As far as Jasmine is concerned, Dmitri owes her and her brother. You see, Andrew protected Dmitri from Dmitri’s mean father when they were kids, but then Dmitri ran off, got rich, and rolled around on a mountain of dollar bills and cheap tramps while the two of them continued to eke out a miserable existence. When she met Dmitri at Andrew’s funeral, she was insulted by him looking at her “so coldly” and offering her cash. Now. she hopes he would come bail her out, for Andrew’s memory if nothing else.
On the other hand, Dmitri tells himself that he has done himself a great sacrifice by “letting” Jasmine go all those years ago. Naturally, Jasmine didn’t get the memo. Now, he is all guilt-ridden and brooding about how he has to rescue Jasmine. How did Jasmine get tangled up like that with a crime boss anyway? If he has bothered to catch up his old friends, he’d probably know, but Dmitri Boo-boo has no time for that nonsense, not when he has to vigorously slake his tormented psyche by thrusting into blonde models, “blonde models” being, of course, the short hand for “disposable tramps”.

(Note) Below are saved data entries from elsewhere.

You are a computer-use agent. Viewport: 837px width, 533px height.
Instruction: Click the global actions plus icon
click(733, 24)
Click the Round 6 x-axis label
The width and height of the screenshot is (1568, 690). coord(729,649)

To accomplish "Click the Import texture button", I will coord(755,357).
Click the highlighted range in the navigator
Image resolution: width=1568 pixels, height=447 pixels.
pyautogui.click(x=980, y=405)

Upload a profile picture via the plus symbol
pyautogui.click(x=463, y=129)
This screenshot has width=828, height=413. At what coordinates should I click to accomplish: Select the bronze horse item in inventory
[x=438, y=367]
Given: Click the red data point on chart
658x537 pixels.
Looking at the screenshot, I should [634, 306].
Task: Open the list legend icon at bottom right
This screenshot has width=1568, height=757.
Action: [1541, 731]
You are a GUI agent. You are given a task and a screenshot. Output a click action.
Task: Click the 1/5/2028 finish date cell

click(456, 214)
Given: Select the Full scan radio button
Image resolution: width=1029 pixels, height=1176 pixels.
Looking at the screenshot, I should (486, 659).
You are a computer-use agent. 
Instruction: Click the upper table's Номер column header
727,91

So, Dmitri will now, for Andrew’s sake, protect Jasmine… by berating her, mocking her, insulting her, manhandling her, and generally acting like she is now obligated to let him roger all over her in every orifice because he has bought her for £100,000. This is my biggest issue with this one: Dmitri thinks one thing, but the moment he talks and acts, he ends up doing another thing. If he sticks to his plans, he should be giving Jasmine safe harbor, and if he likes her, he should be wooing her with wine, roses, unlimited shopping sprees… but no, he behaves basically like any random Greek twatwaffle of this line. The author has an idea of her hero’s bipolar behavior, but she tries to attribute this nonsense to his sad childhood.
Here’s the thing: he’s currently loaded. He has purchase a few dozen psychiatry practices if he wants a shrink. All that money, and he can’t buy himself any happiness? What a loser. Not to mention, it makes Dmitri look like the biggest turd-smeared manchild asshole to spend all his time moping and treating people like crap when those people, such as Jasmine, have real and pressing matters to deal with. But that’s the way the dice roll in this story: you have to be very sympathetic to this twatwaffle to enjoy this story, as it’s all about him sitting on people’s faces and releasing a load of gas while going wah wah wah.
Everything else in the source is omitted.